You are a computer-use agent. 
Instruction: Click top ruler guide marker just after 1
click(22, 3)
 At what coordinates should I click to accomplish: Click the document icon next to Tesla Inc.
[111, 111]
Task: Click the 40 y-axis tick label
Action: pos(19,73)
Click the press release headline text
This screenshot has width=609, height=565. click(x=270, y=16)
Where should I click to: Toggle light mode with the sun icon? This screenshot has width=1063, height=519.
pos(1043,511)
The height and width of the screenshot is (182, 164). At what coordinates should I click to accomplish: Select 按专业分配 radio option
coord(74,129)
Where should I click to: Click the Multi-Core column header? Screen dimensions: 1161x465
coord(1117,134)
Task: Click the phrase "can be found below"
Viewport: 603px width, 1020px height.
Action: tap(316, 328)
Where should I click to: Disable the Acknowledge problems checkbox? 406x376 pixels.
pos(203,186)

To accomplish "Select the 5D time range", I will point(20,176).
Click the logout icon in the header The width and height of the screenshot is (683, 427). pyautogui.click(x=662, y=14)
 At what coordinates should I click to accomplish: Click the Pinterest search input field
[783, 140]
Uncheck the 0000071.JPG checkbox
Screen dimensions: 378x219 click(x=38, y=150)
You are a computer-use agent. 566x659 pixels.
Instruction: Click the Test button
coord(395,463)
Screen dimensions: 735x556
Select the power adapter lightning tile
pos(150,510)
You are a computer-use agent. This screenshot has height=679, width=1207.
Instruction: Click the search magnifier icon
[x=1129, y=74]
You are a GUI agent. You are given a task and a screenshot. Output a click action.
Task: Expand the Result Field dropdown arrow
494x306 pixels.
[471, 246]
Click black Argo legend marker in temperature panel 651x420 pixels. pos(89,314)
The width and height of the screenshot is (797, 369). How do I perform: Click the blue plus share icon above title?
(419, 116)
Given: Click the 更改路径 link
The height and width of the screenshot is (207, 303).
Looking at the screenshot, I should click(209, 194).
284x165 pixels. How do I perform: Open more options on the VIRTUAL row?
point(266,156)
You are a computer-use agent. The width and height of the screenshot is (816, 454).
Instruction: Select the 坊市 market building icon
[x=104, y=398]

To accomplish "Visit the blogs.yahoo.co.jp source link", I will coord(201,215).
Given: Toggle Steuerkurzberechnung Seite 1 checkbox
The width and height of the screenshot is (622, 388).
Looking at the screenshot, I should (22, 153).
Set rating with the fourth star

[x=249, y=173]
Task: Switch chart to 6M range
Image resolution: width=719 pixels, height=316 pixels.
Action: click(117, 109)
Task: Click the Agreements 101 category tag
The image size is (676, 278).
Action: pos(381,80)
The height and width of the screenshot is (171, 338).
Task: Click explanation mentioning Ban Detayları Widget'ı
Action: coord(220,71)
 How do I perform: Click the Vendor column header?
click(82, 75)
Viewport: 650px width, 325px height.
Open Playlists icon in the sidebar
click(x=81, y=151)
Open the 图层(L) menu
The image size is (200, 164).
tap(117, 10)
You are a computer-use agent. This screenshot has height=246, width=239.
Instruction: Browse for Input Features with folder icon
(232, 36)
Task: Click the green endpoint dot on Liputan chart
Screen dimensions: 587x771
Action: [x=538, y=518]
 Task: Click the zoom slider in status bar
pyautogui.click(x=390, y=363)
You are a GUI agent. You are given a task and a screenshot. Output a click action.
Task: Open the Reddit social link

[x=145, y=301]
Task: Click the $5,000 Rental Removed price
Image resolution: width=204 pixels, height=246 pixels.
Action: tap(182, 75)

Activity: Write out the data above once more, exactly as it reads.

Your response:
You are a computer-use agent. 
Instruction: Click top ruler guide marker just after 1
click(22, 3)
 At what coordinates should I click to accomplish: Click the document icon next to Tesla Inc.
[111, 111]
Task: Click the 40 y-axis tick label
Action: pos(19,73)
Click the press release headline text
This screenshot has width=609, height=565. click(x=270, y=16)
Where should I click to: Toggle light mode with the sun icon? This screenshot has width=1063, height=519.
pos(1043,511)
The height and width of the screenshot is (182, 164). At what coordinates should I click to accomplish: Select 按专业分配 radio option
coord(74,129)
Where should I click to: Click the Multi-Core column header? Screen dimensions: 1161x465
coord(1117,134)
Task: Click the phrase "can be found below"
Viewport: 603px width, 1020px height.
Action: tap(316, 328)
Where should I click to: Disable the Acknowledge problems checkbox? 406x376 pixels.
pos(203,186)

To accomplish "Select the 5D time range", I will point(20,176).
Click the logout icon in the header The width and height of the screenshot is (683, 427). pyautogui.click(x=662, y=14)
 At what coordinates should I click to accomplish: Click the Pinterest search input field
[783, 140]
Uncheck the 0000071.JPG checkbox
Screen dimensions: 378x219 click(x=38, y=150)
You are a computer-use agent. 566x659 pixels.
Instruction: Click the Test button
coord(395,463)
Screen dimensions: 735x556
Select the power adapter lightning tile
pos(150,510)
You are a computer-use agent. This screenshot has height=679, width=1207.
Instruction: Click the search magnifier icon
[x=1129, y=74]
You are a GUI agent. You are given a task and a screenshot. Output a click action.
Task: Expand the Result Field dropdown arrow
494x306 pixels.
[471, 246]
Click black Argo legend marker in temperature panel 651x420 pixels. pos(89,314)
The width and height of the screenshot is (797, 369). How do I perform: Click the blue plus share icon above title?
(419, 116)
Given: Click the 更改路径 link
The height and width of the screenshot is (207, 303).
Looking at the screenshot, I should click(209, 194).
284x165 pixels. How do I perform: Open more options on the VIRTUAL row?
point(266,156)
You are a computer-use agent. The width and height of the screenshot is (816, 454).
Instruction: Select the 坊市 market building icon
[x=104, y=398]

To accomplish "Visit the blogs.yahoo.co.jp source link", I will coord(201,215).
Given: Toggle Steuerkurzberechnung Seite 1 checkbox
The width and height of the screenshot is (622, 388).
Looking at the screenshot, I should (22, 153).
Set rating with the fourth star

[x=249, y=173]
Task: Switch chart to 6M range
Image resolution: width=719 pixels, height=316 pixels.
Action: click(117, 109)
Task: Click the Agreements 101 category tag
The image size is (676, 278).
Action: pos(381,80)
The height and width of the screenshot is (171, 338).
Task: Click explanation mentioning Ban Detayları Widget'ı
Action: coord(220,71)
 How do I perform: Click the Vendor column header?
click(82, 75)
Viewport: 650px width, 325px height.
Open Playlists icon in the sidebar
click(x=81, y=151)
Open the 图层(L) menu
The image size is (200, 164).
tap(117, 10)
You are a computer-use agent. This screenshot has height=246, width=239.
Instruction: Browse for Input Features with folder icon
(232, 36)
Task: Click the green endpoint dot on Liputan chart
Screen dimensions: 587x771
Action: [x=538, y=518]
 Task: Click the zoom slider in status bar
pyautogui.click(x=390, y=363)
You are a GUI agent. You are given a task and a screenshot. Output a click action.
Task: Open the Reddit social link

[x=145, y=301]
Task: Click the $5,000 Rental Removed price
Image resolution: width=204 pixels, height=246 pixels.
Action: tap(182, 75)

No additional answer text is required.